Alla base del progetto espositivo fortemente voluto da Ovidio Jacorossi, la volontà di combinare la sua prestigiosa collezione del ‘900 con allestimenti temporanei che intercettassero le tendenze del panorama espositivo contemporaneo internazionale.

Un concept seguito anche da Eccher, che nel dialogo tra le opere aveva anche seguito lo stesso criterio per la scelta dei tredici artisti del primo capitolo della trilogia, combinando nomi ormai “storicizzati” anche i nuovi protagonisti dell’arte contemporanea del panorama internazionale.

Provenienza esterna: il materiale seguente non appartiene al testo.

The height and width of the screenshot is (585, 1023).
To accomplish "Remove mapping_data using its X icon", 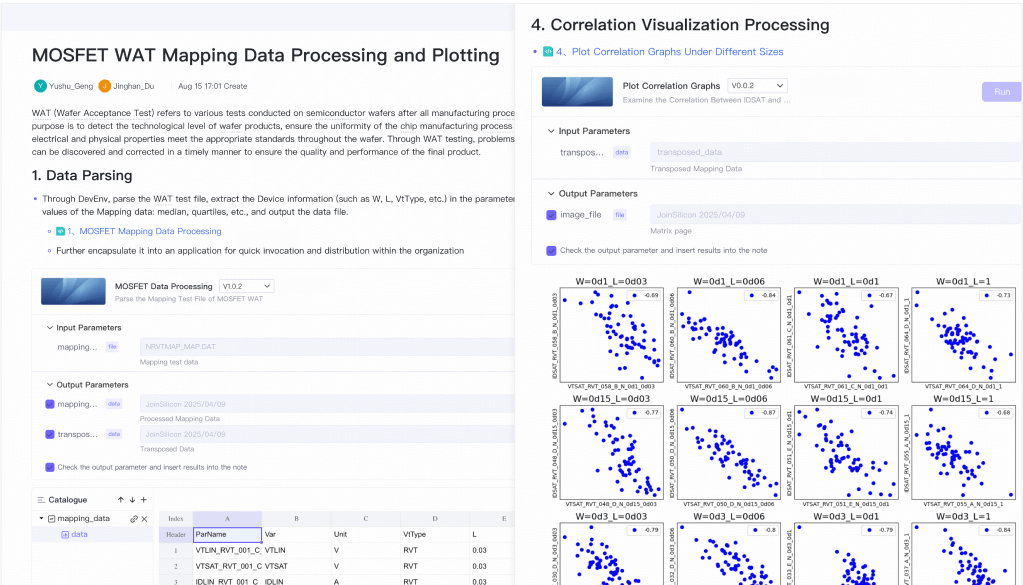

Installation View: Monica Bonvicini, Belt Balls, 2 015; BeltDecke #4, 2017. Courtesy the artist & König Galerie and Galleria Raffael la Cortese
Installation View: Monica Bonvicini, Belt Balls, 2015; BeltDecke #4, 2017, Courtesy the artist & König Galerie e Galleria Raffaella Cortese

La storia del Musja finisce qui

La bella storia che vi stiamo raccontando però finisce qui. L’avventura del Musja termina dopo appena un anno di vita. Non per mancanza del successo del progetto espositivo presso il pubblico, che per un museo privato rappresenta ovviamente la condizione fondamentale di sopravvivenza.

Così come avvenuto per la trilogia presso il Chiostro del Bramante, anche questo nuovo progetto espositivo di Eccher ha infatti riscontrato un grande successo di pubblico, registrando oltre 10.000 visitatori nei pochi mesi di apertura fino alla chiusura dei musei stabilita dal DPCM 8 marzo 2020 a causa dell’emergenza sanitaria.

Motivi della chiusura

Il motivo della chiusura purtroppo va ricercato altrove. Nelle dinamiche impossibili da gestire dallo staff del museo. Lo ha rivelato, in una nota ufficiale del museo, il direttore Ovidio Maria Jacorossi, figlio del compianto fondatore del Musja:

Purtroppo le misure restrittive dovute all’emergenza sanitaria da Covid-19 non hanno consentito al Museo di riaprire le sue porte. I limiti agli accessi e le numerose prescrizioni sanitarie non combaciano, infatti, né con le caratteristiche di una mostra ricca di grandi installazioni site-specific né con la particolarissima struttura dello spazio, ricavato in un edificio che sorge nel cuore di Roma, sulle antiche rovine del Teatro di Pompeo e che nei secoli ha visto stratificarsi elementi architettonici di epoche diverse, dall’età romana sino al Rinascimento.

Difficoltà oggettive dunque che sono state già denunciate da altre istituzioni museali o di organizzazioni di mostre come il colosso Arthemisia, che ad aprile aveva annunciato l’impossibilità di riaprire al pubblico molte esposizioni per motivi economici e organizzativi.

Si spegne la luce sperando che il buio svanisca presto

La lettera del direttore del resto lascia intendere che più che al Covid-19, questa chiusura sia da attribuire ai rigidi protocolli, che probabilmente non hanno tenuto conto delle diverse peculiarità di uno spazio espositivo come quello del Musja (e non solo):

I procedimenti eccessivamente burocratizzati, i pochi incentivi per la ripartenza e la grande incertezza per ciò che avverrà, non ci consentono di impostare una programmazione per i prossimi mesi. Eppure, l’arte e la cultura guardano al futuro, lo immaginano e contribuiscono a delinearne i contenuti. Nell’assenza di prospettive si spegne la loro luce, le si rende impotenti e si priva la comunità di un valore imprescindibile.

La lettera di Ovidio Maria Jacorossi termina con un inno di speranza riferendosi alla prima – e purtroppo ultima – mostra del Musja:

Ci auguriamo che questo buio svanisca presto e che l’arte possa tornare quanto prima a svolgere il proprio ruolo di luce e di guida.